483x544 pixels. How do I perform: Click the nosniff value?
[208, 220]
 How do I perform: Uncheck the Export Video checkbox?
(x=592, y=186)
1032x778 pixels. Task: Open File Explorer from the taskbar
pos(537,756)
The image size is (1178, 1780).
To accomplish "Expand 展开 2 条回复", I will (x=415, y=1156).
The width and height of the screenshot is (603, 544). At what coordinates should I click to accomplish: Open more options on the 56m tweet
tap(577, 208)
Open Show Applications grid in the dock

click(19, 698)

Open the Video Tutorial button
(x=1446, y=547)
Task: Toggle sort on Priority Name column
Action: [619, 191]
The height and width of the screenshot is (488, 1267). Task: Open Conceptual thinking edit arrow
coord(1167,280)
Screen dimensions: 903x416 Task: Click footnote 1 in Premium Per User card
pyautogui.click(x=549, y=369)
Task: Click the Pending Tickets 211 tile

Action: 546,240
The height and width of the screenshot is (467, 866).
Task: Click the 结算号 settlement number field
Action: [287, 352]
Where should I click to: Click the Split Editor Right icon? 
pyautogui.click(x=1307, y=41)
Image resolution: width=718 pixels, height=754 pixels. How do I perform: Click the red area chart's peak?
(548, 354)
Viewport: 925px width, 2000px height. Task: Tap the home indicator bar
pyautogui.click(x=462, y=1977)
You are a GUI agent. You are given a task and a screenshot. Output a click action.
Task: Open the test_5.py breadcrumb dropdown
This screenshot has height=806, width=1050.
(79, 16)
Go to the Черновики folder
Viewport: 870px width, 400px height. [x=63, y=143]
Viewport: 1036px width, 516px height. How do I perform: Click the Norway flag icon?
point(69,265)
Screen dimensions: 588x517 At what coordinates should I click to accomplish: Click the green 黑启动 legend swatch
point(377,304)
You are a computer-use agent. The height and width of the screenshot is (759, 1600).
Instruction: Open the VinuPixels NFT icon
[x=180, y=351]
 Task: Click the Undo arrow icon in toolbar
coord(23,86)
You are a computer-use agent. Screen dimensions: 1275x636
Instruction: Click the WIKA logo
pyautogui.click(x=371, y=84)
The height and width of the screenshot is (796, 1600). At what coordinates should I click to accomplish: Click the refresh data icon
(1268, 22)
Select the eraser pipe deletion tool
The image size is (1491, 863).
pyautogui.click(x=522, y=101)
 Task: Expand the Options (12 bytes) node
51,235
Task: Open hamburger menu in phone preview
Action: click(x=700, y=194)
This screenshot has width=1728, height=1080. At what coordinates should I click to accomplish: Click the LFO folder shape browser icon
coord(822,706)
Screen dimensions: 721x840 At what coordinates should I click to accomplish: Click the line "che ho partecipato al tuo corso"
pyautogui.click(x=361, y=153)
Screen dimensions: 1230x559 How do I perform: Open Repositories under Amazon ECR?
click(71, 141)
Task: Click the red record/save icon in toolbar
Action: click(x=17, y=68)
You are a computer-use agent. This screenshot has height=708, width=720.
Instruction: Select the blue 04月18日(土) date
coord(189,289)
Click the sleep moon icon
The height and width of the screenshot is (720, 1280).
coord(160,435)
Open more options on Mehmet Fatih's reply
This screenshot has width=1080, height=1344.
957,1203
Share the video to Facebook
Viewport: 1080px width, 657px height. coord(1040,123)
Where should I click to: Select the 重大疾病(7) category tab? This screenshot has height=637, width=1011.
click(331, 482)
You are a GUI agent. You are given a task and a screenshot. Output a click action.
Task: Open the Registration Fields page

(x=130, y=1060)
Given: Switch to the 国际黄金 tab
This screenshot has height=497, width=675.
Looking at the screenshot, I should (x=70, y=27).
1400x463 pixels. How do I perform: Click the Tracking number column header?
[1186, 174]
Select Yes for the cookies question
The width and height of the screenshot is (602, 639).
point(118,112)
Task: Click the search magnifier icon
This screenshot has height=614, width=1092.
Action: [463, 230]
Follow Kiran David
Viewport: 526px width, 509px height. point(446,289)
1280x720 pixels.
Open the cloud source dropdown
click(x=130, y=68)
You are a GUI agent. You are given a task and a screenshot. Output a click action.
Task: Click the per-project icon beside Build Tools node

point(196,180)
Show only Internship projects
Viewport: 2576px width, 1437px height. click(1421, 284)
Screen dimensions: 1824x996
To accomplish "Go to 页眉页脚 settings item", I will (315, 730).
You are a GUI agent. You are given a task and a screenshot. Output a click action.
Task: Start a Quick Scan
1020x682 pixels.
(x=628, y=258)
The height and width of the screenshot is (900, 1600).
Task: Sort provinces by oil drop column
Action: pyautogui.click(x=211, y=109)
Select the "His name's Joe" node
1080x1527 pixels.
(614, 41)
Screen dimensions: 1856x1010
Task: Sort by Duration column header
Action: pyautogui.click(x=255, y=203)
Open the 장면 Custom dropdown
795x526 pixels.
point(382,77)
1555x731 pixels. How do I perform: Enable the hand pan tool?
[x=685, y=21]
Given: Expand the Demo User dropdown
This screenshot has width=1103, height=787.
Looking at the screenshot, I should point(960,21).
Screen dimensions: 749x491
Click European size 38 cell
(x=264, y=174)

------------------------------------------------------------

Look through the listing above and copy each line where the string "will" occurs.

To accomplish "Expand 展开 2 条回复", I will (x=415, y=1156).
To accomplish "Go to 页眉页脚 settings item", I will (315, 730).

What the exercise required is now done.